The second paragraph is just plain wrong for NGS and DE analysis. You should operationally define a cut-off as an informed statistician. This is not p-hacking or inappropriate data mining if you know what you are doing. To suggest that one needs to know exactly how to analyze one's data beforehand is antiquidated and not applicable to biological studies. Nature does not conform to an analysis tool and no analysis tool, especially for DE, is perfected. I work with human tissue and many diseases where we know certain markers are elevated. A predefined FDR may be overly stringent or overly permissive; strictly sticking to "well I said 0.05 with BH, so i better publish with that" instead of looking into why the FDR may not be appropriate is being lazy about your analysis.
Know your tools, know your math, know your data. If you don't have the time or ability to do this, you have no business publishing DE results.
I disagree, choosing your FDR cut-off after the results are known is no different (in practical terms) to choosing your critical p-value threshold after the results are known. It will help you, conciously or unconciously, to claim associations where there are none.
IMO control at FDR<0.05 should be the standard unless you have a very good reason to move it, then for situations where most hypotheses are false the FWER is also controlled at close to 5%. So our usual standards for false positive 'experiments' are being preserved.
For the second paragraph I would like to upvote this more than once.
Hah! Thank you. All I can say is, it's hard-won knowledge.
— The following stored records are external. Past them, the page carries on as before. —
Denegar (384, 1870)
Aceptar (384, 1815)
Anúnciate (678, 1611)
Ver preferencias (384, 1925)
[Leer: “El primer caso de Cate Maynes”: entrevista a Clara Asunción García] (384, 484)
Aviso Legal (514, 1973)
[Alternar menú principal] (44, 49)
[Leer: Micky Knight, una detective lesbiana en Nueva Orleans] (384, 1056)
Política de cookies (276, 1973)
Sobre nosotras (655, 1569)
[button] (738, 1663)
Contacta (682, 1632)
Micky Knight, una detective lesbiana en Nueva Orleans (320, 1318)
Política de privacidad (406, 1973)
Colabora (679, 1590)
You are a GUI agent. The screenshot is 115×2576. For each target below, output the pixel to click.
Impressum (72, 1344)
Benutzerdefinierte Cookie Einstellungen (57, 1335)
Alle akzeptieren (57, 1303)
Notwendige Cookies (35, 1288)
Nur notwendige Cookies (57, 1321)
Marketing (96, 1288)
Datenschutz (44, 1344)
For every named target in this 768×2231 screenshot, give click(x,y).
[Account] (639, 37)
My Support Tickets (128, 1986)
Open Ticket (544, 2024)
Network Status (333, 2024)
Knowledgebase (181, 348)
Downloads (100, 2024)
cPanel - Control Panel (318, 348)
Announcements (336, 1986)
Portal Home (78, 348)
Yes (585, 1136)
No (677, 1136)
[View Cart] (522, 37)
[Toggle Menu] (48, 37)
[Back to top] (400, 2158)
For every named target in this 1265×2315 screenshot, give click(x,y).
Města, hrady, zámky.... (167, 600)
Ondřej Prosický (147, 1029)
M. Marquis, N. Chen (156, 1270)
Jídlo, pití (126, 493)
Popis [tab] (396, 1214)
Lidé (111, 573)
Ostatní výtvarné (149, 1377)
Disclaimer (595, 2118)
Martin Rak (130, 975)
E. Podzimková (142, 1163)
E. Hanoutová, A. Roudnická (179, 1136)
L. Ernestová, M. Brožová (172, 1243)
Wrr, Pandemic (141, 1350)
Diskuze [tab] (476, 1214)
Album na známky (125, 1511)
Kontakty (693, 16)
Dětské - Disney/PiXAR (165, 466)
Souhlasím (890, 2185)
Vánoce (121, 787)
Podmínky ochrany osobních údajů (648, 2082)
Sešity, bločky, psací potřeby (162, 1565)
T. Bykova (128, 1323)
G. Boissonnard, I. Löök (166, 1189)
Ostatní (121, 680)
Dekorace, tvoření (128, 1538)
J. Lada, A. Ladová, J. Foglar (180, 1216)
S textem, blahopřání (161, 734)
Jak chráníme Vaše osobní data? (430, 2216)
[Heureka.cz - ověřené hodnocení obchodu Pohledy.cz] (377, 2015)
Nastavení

I totally agree with Daniel's first paragraph but not second. There are many mendelian diseases (like Rett Syndrome) where the phenotype is extremely different however, the number of diff expressed genes between a WT and KO model organism is very small (~20 to 30 max with FDR < 0.05). Then I think one needs to come up with an ideal cut off such that a biologist has a significant number of genes that they would like to validate. I know its not ideal but not every dataset has fold change similar to cancer datasets.
You can't look at the results and then decide what you think is significant in my opinion, but you raise an important point that validation is a requirement, ideally in an independent cohort.
Getting rather off topic but you caught my interest with example of Rett Syndrome. In which tissue do you see that small difference?
In most of the brain tissues like Hypothalamus, cerebellum, straitum and dentate gyrus. Typically, people use anova rather then limma. Limma gives you around 20-30 genes where as anova gives you 100-200 genes. The transcriptomic changes are very small and most of diff expressed genes between WT and KO has FC difference of 20%. I had the same philosophy as yours but my little experience says it doesn't work for neurological disorders and psychiatric related datasets.
I don't believe there's anything wrong with using a more sensitive test in cases where the effect size is going to be small (such as ANOVA vs. limma in this case). I do believe that you should still set your FDR cutoff in advance.
Is that the case in small sample sizes or in larger also? FYI, a side project of me involves transcriptomics in Frontotemporal dementia (alas in lymphoblast cells).
WouterDeCoster: Mostly in small sample size where n = 4 or 5 for each genotype (in a model organism such as mice).